Task to complete:
From the piece on Cambodia's alcohol control draft law below, reproduce word for word the stretch running from "Advertising can be" up to and including "and restrict it.".

Passage for review:
* * *

Safeguard Public Health, Approve the Alcohol Control Draft Law

Not only are alcohol products displayed on billboards and banners along busy public streets, but attractive alcohol promotions are also being carried on mainstream and social media. Photo: ThmeyThmey

In recent weeks, there has been a lot of public debate about the promotion of alcohol. This debate has been fueled by the fact that advertisements for alcohol products seem to be reaching an alarming level. 

What is particularly perturbing is that alcohol promotion has become increasingly hysterical and outrageous. Not only are alcohol products displayed on billboards and banners along busy public streets, but attractive alcohol promotions are also being carried on mainstream and social media, targeting young customers, and encouraging them to drink.

Advertising can be done in any way the beer company owners want, and this problem arises because Cambodia has not yet had a law that governs alcohol advertisements. 

Beyond arbitrarily unethical advertising, the absence of alcohol control laws allows Cambodia to become a society where young people, especially minors, can buy and drink alcohol anywhere and anytime, without laws that govern and restrict it.

When it comes to regulating the promotion and use of alcohol, Cambodian public policymakers have drafted the law to control alcohol use since 2015 in response to advocacy by civil society organizations and other stakeholders. Having 11 chapters and 39 articles, its primary goal is to ensure that the regulation of all sales and use of alcohol is effective, and stricter penalties have been established to enforce this. 

Initially, the provision was to set the legal age for alcohol consumption at 21 years. This move was highly appreciated as it made the country the only one in Southeast Asia with such an advanced and beneficial alcohol law that prioritized the well-being of young people. However, the age limit was later reduced to 18 years, and this decision was reached in June 2023. However, the process has still been sluggish, and almost nine years later, this important draft law has not yet been finalised, approved, and implemented to address and prevent the effects of alcohol use in Cambodian society. 

The beer market in Cambodia is quite large, and many breweries in the country have been criticised for being controlled by or having relationships with the wealthy and powerful. As per a Market Research report from 2015, the beer market was worth just over $1 billion. However, it is expected to reach $2.2 billion by 2025. Due to the colossal size of the market and the significant profits from the sale of alcohol, the parties whose interests are at stake are deliberately impeding the process of enacting laws that regulate alcohol control.

Although I am not a public policy or health expert, I still feel that indulging in the promotion and consumption of alcohol without proper regulation will have far-reaching consequences for the nation in the future. 

According to the World Health Organization, enforcing laws and policies through strategies to control alcohol sales and availability is the most important solution to reducing the serious impact of alcohol use. 

It is crucial to limit the availability of alcohol by enforcing regulations, as this will greatly aid in safeguarding vulnerable and high-risk groups, particularly minors who are crucial for the country's future development.

Many studies have shown the serious negative effects on economic and social development, as we all know that alcohol destroys physical as well as mental health and triggers other social crises in society. These include the increase in chronic non-communicable diseases among the population, the increase in traffic accidents, domestic violence, and other social issues — all of which will be a major obstacle to national development.

* * *

Dataset content:
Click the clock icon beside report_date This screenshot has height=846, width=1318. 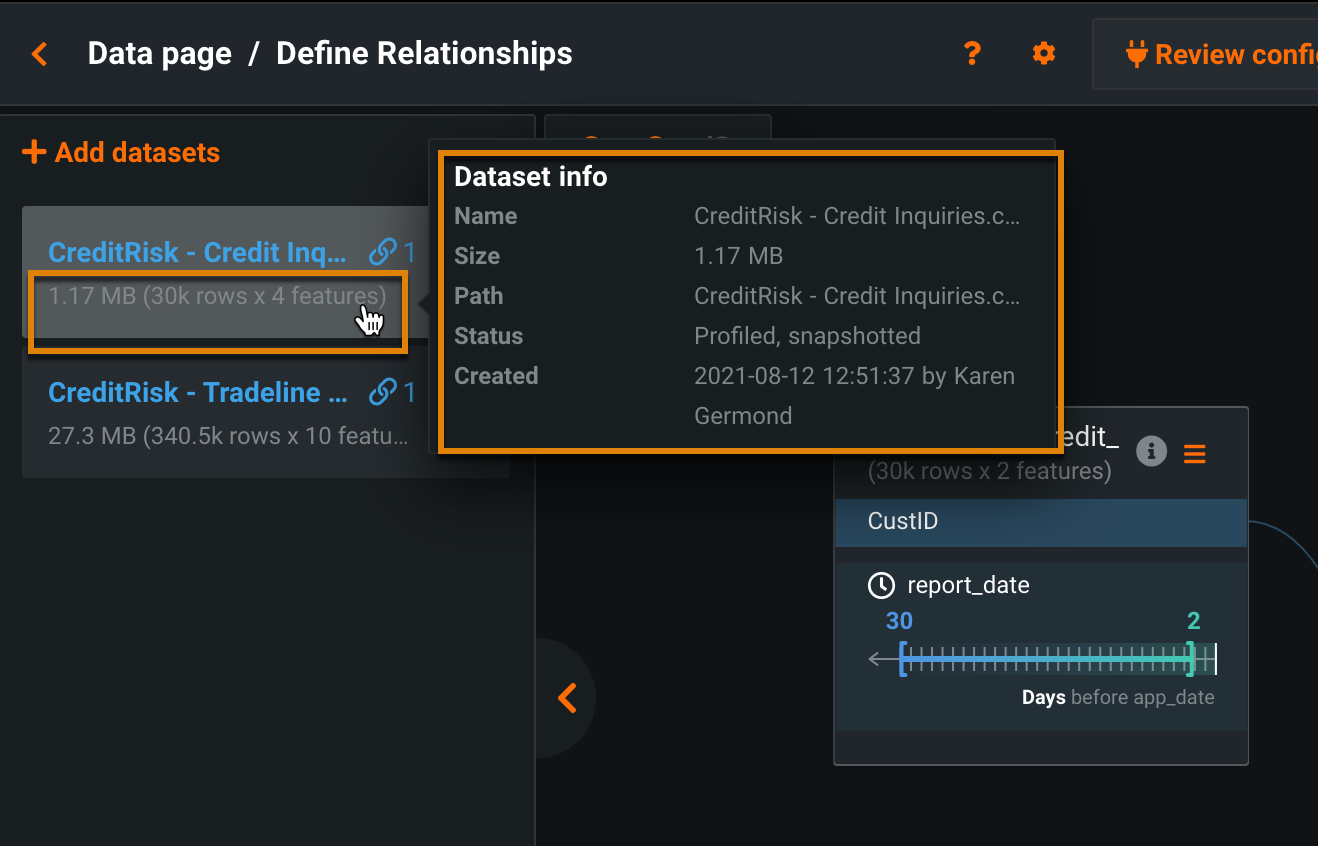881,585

* * *

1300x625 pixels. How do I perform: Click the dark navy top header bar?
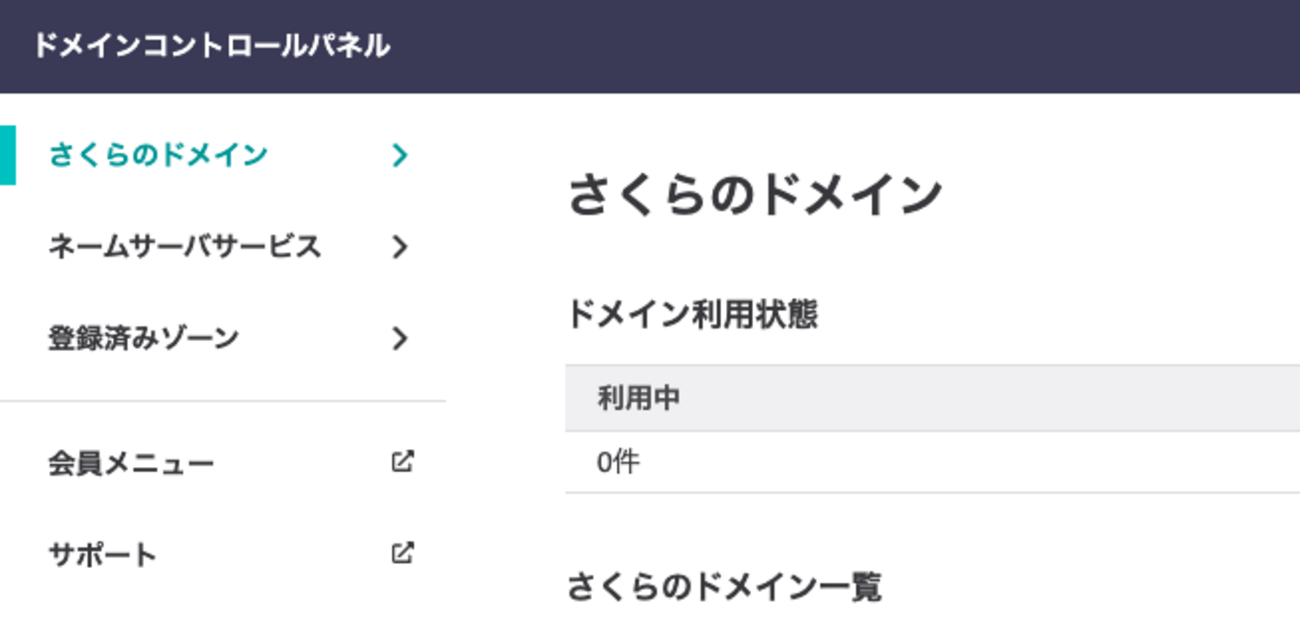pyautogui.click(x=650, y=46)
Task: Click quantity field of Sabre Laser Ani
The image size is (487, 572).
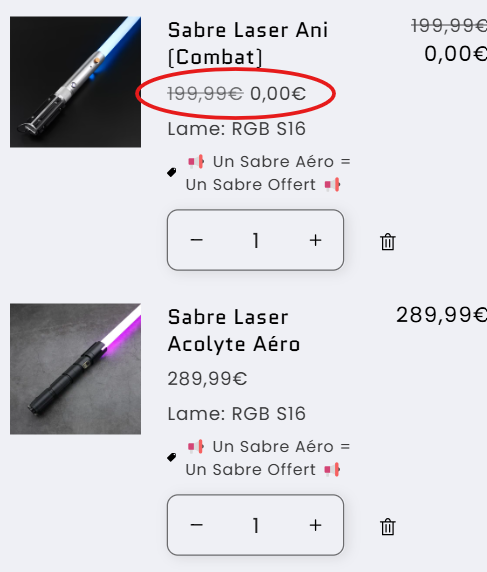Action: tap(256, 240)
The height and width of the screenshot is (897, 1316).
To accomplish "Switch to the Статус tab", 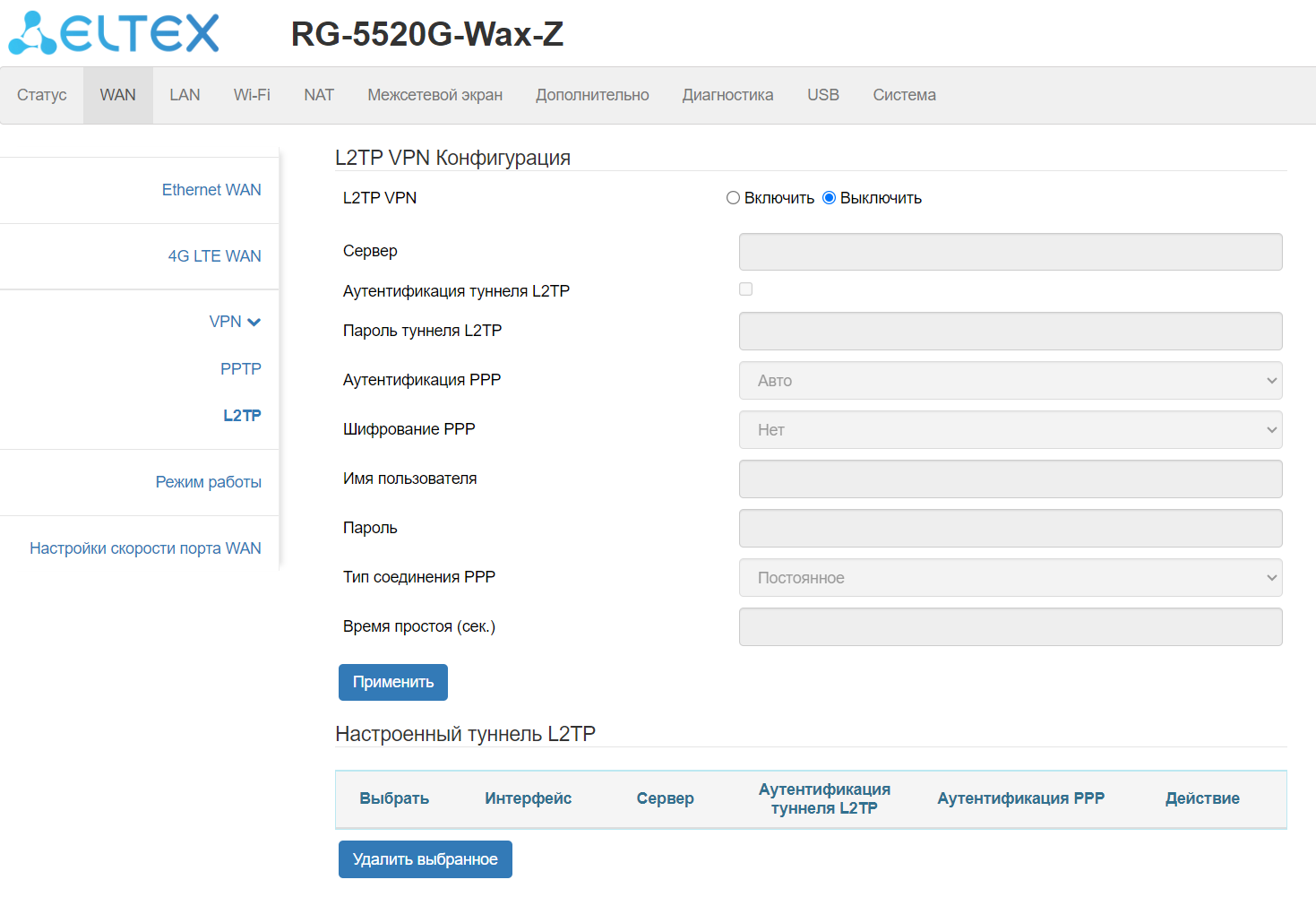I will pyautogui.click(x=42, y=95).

* * *

Written answer:
Advertising can be done in any way the beer company owners want, and this problem arises because Cambodia has not yet had a law that governs alcohol advertisements. 

Beyond arbitrarily unethical advertising, the absence of alcohol control laws allows Cambodia to become a society where young people, especially minors, can buy and drink alcohol anywhere and anytime, without laws that govern and restrict it.